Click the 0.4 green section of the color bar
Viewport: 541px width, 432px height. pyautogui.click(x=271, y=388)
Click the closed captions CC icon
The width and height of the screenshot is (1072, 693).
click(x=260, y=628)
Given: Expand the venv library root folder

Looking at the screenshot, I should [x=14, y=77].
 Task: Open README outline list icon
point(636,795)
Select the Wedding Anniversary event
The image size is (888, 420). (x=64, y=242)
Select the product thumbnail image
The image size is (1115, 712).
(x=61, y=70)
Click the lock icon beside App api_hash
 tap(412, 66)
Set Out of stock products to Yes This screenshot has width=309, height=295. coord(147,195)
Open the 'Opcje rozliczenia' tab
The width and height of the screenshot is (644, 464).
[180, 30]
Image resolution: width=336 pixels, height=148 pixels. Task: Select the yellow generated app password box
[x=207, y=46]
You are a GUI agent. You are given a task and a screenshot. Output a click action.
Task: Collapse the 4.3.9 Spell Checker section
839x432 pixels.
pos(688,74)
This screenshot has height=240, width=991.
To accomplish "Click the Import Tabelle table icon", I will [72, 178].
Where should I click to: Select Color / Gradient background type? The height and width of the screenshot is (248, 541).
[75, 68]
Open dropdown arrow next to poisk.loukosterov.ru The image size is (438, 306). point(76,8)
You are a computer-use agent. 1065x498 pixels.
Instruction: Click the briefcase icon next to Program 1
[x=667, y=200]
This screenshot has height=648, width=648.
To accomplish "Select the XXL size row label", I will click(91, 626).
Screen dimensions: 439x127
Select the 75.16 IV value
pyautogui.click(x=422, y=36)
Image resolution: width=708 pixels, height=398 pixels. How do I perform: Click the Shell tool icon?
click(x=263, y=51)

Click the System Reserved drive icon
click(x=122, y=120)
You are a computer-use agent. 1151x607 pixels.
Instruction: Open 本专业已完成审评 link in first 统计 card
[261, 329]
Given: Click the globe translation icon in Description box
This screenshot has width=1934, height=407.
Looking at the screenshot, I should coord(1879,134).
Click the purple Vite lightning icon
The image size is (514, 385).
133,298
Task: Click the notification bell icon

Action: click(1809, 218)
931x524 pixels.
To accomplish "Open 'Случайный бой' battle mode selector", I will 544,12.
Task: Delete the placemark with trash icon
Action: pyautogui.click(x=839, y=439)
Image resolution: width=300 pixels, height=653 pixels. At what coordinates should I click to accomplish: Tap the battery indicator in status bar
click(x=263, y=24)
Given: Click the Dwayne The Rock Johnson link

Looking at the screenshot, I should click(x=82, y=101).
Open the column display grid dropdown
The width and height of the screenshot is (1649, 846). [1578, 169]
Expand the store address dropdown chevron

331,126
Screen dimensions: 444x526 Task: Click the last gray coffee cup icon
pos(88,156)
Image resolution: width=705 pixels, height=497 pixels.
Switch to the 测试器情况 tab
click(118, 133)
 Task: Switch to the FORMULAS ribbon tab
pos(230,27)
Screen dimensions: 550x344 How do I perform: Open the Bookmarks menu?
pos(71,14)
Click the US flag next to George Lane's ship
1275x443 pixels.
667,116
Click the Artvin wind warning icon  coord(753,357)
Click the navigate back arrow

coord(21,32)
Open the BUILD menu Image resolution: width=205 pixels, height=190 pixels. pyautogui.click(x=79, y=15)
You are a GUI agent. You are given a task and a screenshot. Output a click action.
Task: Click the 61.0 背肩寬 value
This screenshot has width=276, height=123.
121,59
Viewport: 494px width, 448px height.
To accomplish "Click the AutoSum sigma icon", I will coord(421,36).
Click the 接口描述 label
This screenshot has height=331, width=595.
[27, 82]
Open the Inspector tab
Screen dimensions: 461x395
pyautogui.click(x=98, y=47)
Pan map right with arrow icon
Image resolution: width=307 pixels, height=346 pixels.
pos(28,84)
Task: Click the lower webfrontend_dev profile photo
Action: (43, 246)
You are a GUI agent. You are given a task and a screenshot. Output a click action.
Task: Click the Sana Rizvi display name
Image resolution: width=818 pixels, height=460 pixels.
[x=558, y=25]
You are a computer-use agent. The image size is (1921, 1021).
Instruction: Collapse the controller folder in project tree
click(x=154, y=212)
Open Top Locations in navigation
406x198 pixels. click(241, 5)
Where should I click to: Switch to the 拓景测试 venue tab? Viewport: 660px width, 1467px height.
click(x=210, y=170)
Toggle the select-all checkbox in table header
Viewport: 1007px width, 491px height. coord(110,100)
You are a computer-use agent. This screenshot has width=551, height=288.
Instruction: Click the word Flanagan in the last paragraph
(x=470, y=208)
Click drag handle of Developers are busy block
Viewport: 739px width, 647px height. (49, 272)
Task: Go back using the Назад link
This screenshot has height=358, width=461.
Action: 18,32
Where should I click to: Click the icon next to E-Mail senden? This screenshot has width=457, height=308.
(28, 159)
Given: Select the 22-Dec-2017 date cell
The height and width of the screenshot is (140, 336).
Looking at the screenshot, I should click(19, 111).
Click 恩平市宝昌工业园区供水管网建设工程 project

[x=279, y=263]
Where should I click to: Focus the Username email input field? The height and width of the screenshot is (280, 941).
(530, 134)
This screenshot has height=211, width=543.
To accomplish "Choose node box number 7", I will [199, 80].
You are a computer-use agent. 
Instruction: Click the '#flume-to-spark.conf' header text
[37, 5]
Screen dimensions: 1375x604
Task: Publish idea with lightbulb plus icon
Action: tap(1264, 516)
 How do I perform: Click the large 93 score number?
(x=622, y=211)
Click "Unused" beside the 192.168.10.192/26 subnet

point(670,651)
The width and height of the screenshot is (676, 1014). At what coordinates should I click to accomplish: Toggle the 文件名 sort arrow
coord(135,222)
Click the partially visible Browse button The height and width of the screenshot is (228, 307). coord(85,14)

= = = =

Task instructions
Wherever a line of the data holds "agent", copy that line.

Task response
You are a GUI agent. You are given a task and a screenshot. Output a click action.
You are a computer-use agent. 1065x498 pixels.
You are a computer-use agent. 1151x607 pixels.
You are a GUI agent. You are given a task and a screenshot. Output a click action.
You are a GUI agent. You are given a task and a screenshot. Output a click action.
You are a computer-use agent. The image size is (1921, 1021).
You are a computer-use agent. This screenshot has width=551, height=288.
You are a computer-use agent. 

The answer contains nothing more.